11月6日からエジプトでCOP27が開催されています。去年グラスゴーで行われたCOP26ではコロナで閉ざされていた国際交流の再開といった形で各国首脳や関係者が集まり、気候変動問題について話し合いました。今年のCOPはエジプトで開催ということもあって、繰り広げられる論点が気候変動にとどまらず、広く政治や人権問題にまで複雑に絡み合っています。

COP27気候会議

COP27 (第27 回締約国会議)という世界的な気候会議が、エジプト紅海沿岸のシャルム・エル・シェイクで2022年11月6日から2週間の予定で開催されています。そもそもCOP(コップ)とは何なのかという人のために簡単に説明します。

「COP」は「Conference of the Parties(締約国会議)」の略で、「気候変動枠組条約」の加盟国が気候変動を防ぐための仕組みについて話し合う国際会議。

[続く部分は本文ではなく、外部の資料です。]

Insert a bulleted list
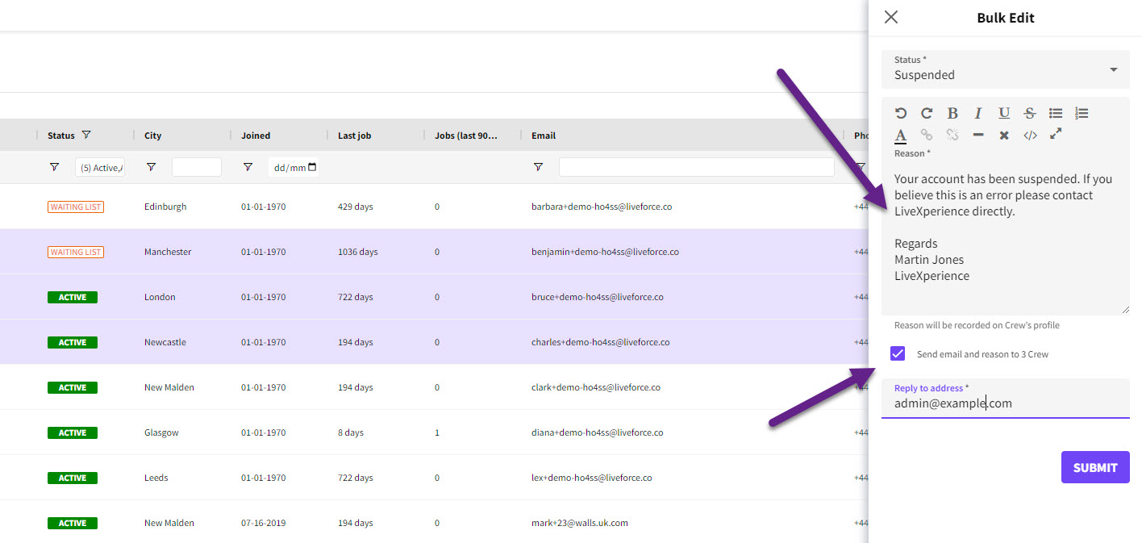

「気候変動枠組条約」は地球温暖化防止のための目標を定めたもので、世界中197か国が加盟しています。条約加盟国は温室効果ガスの排出量を抑えるための計画を作成、実行し、その経過を毎年行われるCOPで報告することになっています。

気候変動問題というものが、各国や各地域でそれぞれ取り組んでいても解決できるものではないということは明らかですが、COPはその国際的な重要課題について世界中から地域や大小問わず、様々な国々が参加して話し合うというものなのです。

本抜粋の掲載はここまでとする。